Exercise instructions: Show every line below where "Image" can be found.

- - - -

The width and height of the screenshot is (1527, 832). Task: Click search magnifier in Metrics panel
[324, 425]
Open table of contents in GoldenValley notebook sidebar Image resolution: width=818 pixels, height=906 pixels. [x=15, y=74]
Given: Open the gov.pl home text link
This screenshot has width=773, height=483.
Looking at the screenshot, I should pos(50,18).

- - - -

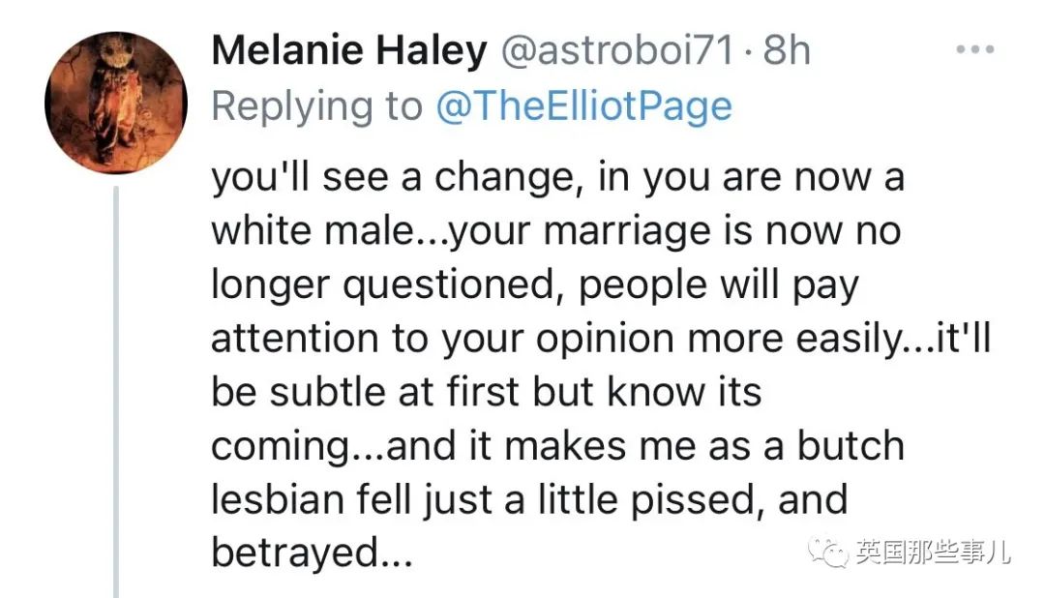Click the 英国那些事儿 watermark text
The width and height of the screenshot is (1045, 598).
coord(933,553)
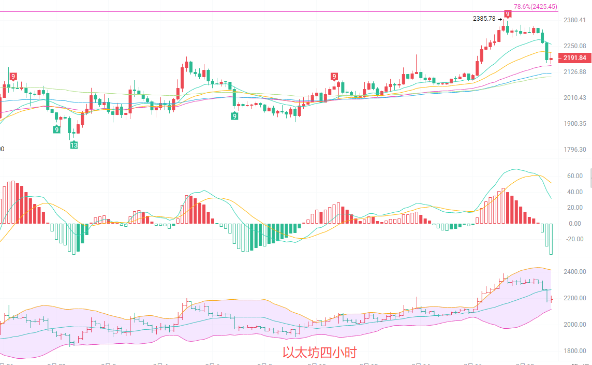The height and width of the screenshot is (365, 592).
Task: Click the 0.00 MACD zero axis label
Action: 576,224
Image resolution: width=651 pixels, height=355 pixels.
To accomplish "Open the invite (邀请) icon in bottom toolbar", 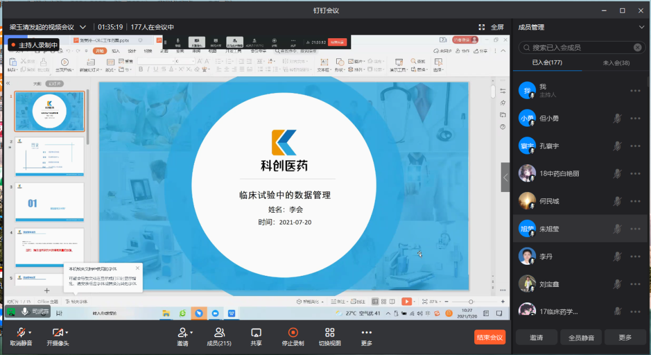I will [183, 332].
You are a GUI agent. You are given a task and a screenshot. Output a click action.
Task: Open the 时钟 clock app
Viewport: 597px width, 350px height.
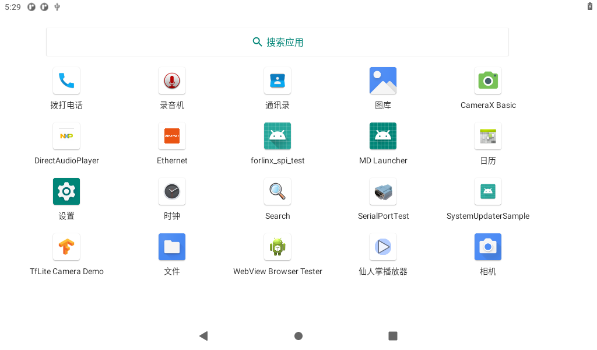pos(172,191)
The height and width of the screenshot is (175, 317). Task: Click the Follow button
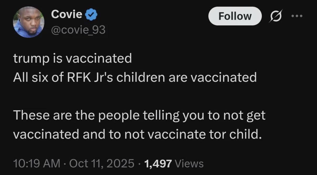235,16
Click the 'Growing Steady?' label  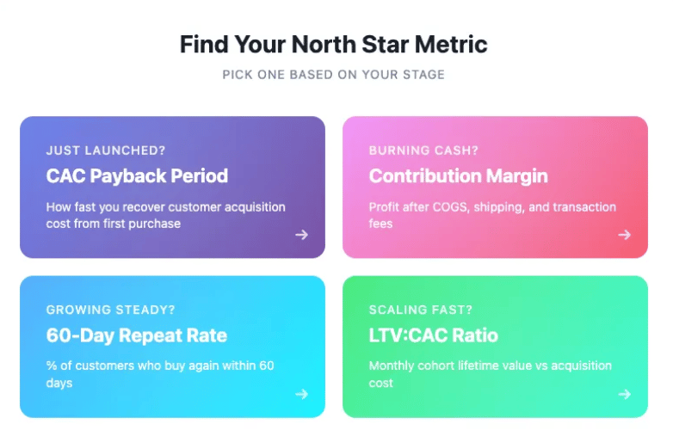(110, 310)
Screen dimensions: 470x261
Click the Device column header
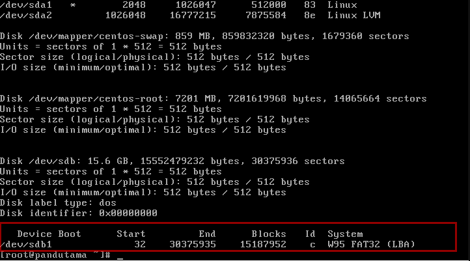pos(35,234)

- - - -

Expected output:
Open table of contents in GoldenValley notebook sidebar Image resolution: width=818 pixels, height=906 pixels. [x=15, y=74]
Image resolution: width=651 pixels, height=355 pixels.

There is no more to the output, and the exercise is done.